Gut habe ich verstanden.
Aber trotzdem zahle ich über die gesammte Laufzeit quasie die 200 €.
Es gibt also keinen Abschreibungsfaktor der irgendwie berücksichtigt wird. Alle Anschaffungen können doch normalerweise über eine bestimmte Laufzeit abgeschrieben werden warum gibt es das hier nicht.
Es ist doch unlogisch, dass man nach 5 Jahren immer noch die 1% vom anfänglichen Bruttopreis zahlen muß.

Eigentlich würde ich das Auto hauptsächlich privat nutzen und nur sehr selten für die Firma. Es gibt halt bei uns in der Firma die schöne Regelung, dass (fast) jeder einen Firmenwagen haben darf.

Bis denn
Albert

[Bei dieser Antwort wurde das Vollzitat nachträglich automatisiert entfernt]

Es gibt also keinen Abschreibungsfaktor der irgendwie
berücksichtigt wird. Alle Anschaffungen können doch
normalerweise über eine bestimmte Laufzeit abgeschrieben
werden warum gibt es das hier nicht.

rehi,

wie gesagt: die 1% methode ist vereinfachung. wer vereinfachung nutzen will, der muss auch nachteile tragen. ständige rechtssprechnung des BFH: 1% methode ist okay, da dir ja auch die fahrtenbuchmethode offen steht.

statt der 12% im jahr vom bruttolistenpreis zu versteuern kannst du ja mal nachrechnen:

abschreibung des pkw
fixe kosten (steuer + vers.)
reparaturen
sprit

sind die summe der aufwendungen für den pkw

nun überlege wieviel km du insgesamt fahren wirst, wieviel % davon. wenn du nun auf 20.000 EUR kosten kommst. aber 50% privatanteil, dann würdest du 10.000 EUR versteuern müssen als geldwerten vorteil.

was nun günstiger ist (1% pauschal) oder fahrtenbuch musst du berechnen. auch musst du bedenken, welchen zeitlichen aufwand ein fahrtenbuch beansprucht (zeit ist geld).

also rechnen und entscheiden VOR beginn der fahrzeugüberlassung, weil wechsel zwischen den beiden methoden nur zu beginn des jahres oder bei fahrzeugwechsel möglich ist.

mfg vom

showbee

Ergänzung
Hallo zusammen,

alles richtig, ich gebe noch ein paar Dinge zusätzlich zu bedenken :

  • Meines bescheidenen Wissens nach geht die Fahrtenbuchmethode nur bei Selbständigen/Freiberuflern.

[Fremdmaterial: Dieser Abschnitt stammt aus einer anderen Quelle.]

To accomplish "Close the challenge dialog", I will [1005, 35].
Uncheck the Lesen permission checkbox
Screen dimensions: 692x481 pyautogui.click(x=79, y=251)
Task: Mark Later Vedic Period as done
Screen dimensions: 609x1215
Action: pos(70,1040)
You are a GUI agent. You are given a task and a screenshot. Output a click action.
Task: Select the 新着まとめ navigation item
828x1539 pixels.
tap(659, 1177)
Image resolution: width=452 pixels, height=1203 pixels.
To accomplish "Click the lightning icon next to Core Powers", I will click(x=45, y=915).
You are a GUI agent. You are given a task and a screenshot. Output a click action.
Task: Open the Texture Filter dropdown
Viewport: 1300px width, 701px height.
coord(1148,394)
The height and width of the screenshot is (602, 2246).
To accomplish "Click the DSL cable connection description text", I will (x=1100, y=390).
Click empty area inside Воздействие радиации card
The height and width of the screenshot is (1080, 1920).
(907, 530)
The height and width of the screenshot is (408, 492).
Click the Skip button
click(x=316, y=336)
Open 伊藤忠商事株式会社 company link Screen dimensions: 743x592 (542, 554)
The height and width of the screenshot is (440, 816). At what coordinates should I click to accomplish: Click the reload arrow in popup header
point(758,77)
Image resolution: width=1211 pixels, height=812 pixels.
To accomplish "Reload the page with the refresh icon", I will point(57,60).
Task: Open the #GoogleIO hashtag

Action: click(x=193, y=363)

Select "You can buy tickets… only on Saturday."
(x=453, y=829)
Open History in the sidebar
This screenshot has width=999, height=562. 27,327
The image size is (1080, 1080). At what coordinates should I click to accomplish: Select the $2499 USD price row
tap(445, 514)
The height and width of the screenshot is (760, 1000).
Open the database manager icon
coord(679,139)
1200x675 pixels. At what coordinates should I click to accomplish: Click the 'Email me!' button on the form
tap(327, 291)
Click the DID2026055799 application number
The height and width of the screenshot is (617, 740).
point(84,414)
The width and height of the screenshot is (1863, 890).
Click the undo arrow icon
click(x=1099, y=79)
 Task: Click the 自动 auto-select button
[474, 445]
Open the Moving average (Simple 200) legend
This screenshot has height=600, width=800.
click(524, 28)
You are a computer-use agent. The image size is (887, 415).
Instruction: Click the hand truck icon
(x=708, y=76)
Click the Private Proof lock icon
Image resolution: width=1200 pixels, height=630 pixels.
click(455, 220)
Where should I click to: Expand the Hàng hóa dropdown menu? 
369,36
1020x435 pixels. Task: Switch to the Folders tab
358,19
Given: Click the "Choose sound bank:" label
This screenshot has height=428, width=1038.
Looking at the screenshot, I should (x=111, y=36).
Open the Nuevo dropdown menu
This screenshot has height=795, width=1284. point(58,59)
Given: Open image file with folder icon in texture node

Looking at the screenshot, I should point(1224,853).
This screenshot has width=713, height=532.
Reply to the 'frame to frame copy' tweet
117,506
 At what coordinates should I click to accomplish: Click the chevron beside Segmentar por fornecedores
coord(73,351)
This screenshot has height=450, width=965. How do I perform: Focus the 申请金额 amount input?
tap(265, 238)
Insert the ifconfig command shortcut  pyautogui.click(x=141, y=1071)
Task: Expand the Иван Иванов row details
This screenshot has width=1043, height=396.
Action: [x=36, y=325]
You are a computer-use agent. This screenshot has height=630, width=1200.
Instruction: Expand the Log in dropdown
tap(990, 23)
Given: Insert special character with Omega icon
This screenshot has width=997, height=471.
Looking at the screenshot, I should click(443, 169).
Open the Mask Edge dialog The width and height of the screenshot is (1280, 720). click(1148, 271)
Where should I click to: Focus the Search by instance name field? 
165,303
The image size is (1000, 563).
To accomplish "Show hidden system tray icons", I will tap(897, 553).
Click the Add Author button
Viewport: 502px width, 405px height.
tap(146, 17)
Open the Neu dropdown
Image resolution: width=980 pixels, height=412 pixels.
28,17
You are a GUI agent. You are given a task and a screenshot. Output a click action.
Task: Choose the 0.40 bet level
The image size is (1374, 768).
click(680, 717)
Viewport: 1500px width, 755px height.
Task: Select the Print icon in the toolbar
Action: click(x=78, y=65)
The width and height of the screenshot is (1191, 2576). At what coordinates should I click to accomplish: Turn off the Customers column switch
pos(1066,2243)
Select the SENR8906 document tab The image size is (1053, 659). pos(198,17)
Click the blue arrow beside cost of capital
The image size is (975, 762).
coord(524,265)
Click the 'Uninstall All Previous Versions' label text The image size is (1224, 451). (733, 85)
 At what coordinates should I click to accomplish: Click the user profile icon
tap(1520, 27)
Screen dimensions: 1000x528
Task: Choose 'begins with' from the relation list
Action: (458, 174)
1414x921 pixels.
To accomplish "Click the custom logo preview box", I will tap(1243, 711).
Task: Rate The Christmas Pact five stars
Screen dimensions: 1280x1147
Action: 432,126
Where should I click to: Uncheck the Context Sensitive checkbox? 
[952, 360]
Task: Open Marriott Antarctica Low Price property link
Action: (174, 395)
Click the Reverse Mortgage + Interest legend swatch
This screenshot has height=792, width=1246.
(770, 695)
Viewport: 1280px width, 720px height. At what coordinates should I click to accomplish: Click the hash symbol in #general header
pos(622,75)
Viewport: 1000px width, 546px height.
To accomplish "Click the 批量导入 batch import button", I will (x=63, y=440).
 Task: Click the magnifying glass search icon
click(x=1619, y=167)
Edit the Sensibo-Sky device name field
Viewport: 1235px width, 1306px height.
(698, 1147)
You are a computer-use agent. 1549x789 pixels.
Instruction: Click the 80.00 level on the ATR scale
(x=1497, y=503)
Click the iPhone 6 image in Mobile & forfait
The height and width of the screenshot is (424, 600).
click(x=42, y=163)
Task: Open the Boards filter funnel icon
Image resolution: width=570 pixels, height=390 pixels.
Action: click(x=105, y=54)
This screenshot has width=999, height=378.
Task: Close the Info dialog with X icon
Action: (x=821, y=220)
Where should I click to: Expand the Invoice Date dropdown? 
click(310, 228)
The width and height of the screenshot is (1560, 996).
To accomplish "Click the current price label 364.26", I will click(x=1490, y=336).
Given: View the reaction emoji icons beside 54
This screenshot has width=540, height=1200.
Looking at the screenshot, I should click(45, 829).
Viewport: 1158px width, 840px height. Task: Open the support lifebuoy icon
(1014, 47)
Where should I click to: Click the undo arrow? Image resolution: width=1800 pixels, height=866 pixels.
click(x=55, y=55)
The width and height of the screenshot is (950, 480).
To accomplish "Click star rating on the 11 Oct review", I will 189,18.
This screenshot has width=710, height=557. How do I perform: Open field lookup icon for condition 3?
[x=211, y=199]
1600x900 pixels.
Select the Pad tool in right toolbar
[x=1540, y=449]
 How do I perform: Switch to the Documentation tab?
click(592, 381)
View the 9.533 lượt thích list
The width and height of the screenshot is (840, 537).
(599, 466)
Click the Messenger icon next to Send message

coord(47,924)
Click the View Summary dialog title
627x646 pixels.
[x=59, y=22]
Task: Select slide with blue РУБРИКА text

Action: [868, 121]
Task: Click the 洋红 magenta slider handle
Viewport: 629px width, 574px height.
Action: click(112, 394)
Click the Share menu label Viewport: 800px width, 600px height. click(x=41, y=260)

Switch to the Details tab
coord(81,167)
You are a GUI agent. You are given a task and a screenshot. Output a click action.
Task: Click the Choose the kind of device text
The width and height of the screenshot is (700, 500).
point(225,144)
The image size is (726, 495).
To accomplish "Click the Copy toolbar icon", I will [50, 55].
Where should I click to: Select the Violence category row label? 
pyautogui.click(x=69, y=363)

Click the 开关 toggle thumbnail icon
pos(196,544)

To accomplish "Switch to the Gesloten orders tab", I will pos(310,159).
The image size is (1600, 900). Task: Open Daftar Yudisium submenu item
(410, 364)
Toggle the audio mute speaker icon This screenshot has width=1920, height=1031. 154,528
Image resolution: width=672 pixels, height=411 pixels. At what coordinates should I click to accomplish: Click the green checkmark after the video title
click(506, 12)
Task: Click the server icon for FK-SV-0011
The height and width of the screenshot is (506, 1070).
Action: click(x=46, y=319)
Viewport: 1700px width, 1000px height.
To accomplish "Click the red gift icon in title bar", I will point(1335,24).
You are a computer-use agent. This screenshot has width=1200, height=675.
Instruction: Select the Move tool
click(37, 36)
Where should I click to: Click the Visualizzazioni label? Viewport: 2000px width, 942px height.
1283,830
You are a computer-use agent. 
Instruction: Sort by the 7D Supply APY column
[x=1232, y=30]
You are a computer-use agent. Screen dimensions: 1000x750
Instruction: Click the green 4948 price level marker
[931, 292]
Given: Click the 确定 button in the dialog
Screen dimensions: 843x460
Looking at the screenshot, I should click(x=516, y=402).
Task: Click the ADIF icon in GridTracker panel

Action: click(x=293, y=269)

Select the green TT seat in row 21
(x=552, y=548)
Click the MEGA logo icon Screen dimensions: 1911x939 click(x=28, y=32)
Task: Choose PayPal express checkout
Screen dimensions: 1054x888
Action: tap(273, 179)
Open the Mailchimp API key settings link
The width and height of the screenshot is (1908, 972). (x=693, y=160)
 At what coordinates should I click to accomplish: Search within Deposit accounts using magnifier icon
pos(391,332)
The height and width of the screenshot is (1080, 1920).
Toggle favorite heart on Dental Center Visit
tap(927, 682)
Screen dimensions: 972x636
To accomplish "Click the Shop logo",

Bei Überlassung von Dienstwagen durch Arbeitgeber ist es m.W. so, dass nur die 1%-Regelung möglich ist; dies wird dann gleich mit der Gehaltsabrechnung versteuert.
  • Vergesst die (von Showbee im ersten Posting erwähnte) Klausel nicht, dass ausserdem 0,03% des Bruttolistenpreises pro Entferungskilometer Wohnung/Arbeit versteuert werden muss ! 0,03 klingt zwar marginal, aber bei einer einfachen Entfernung von 33 km werden aus 1% mal eben ganz locker 2%. Diese Klausel „sorgt“ dafür, dass Du Kosten für die Fahrt von der Wohnung zur Arbeitsstätte hast, die Du dann in Deiner Steuererklärung auch wieder geltend machst.
  • Diese 1% hat nichts mit Abschreibung zu tun. Abschreiben kann der Eigentümer (Arbeitgeber oder Leasinggesellschaft). Diese 1% stellen den geldwerten Vorteil dar. Die Überlassung des Firmenwagens für private Zwecke ist ja eine Art „Gehalt“, und da will Eichel mitverdienen.
  • Wie von Showbee vorgerechnet, sollte man wirklich im Einzelfall prüfen, ob sich das rechnet. Pro Dienstwagen kommt noch das Argument hinzu, dass man kein eigenes Kapital bindet. Wenn man das Geld, was man für das Auto ausgegeben hätte anlegt, können das ca. 100 Euro Ertrag pro Monat bedeuten.
  • Nicht ausser Acht lassen würde ich auch die Benzinregelung. Der Effekt, zu Lasten des Arbeitgebers zu tanken (auch im Urlaub) ist enorm. Ich habe auch so einen Vertrag und ich habe ehrlich keine Ahnung, wie teuer Benzin momentan ist. Interessiert mich einfach nicht…

Gruss Hans-Jürgen
***

  • Meines bescheidenen Wissens nach geht die Fahrtenbuchmethode
    nur bei Selbständigen/Freiberuflern. Bei Überlassung von
    Dienstwagen durch Arbeitgeber ist es m.W. so, dass nur die
    1%-Regelung möglich ist; dies wird dann gleich mit der
    Gehaltsabrechnung versteuert.

rehi hajü,

so etwa hast du recht, gesetzlich steht auch dem arbeitnehmer die fahrtenbuchmethode zu, nur werden viele arbeitgeber aufgrund des übergrossen aufwandes dies zu lasten des arbeitnehmers ablehnen. der arbeitgeber muss naemlich die aufwendungen für das genutzte kfz getrennt aufzeichnen und die fahrtenbuecher vom arbeitnehmer müssen relativ fix in der lohnbuchhaltung sein. ist also auch eine verhandlungssache zwischen AN und AG. gerade beim dienstwagen kann man viel verhandeln (von zuzahlungen des AN zur nutzung bis hin, dass der AG auch spritkosten komplett zahlt!).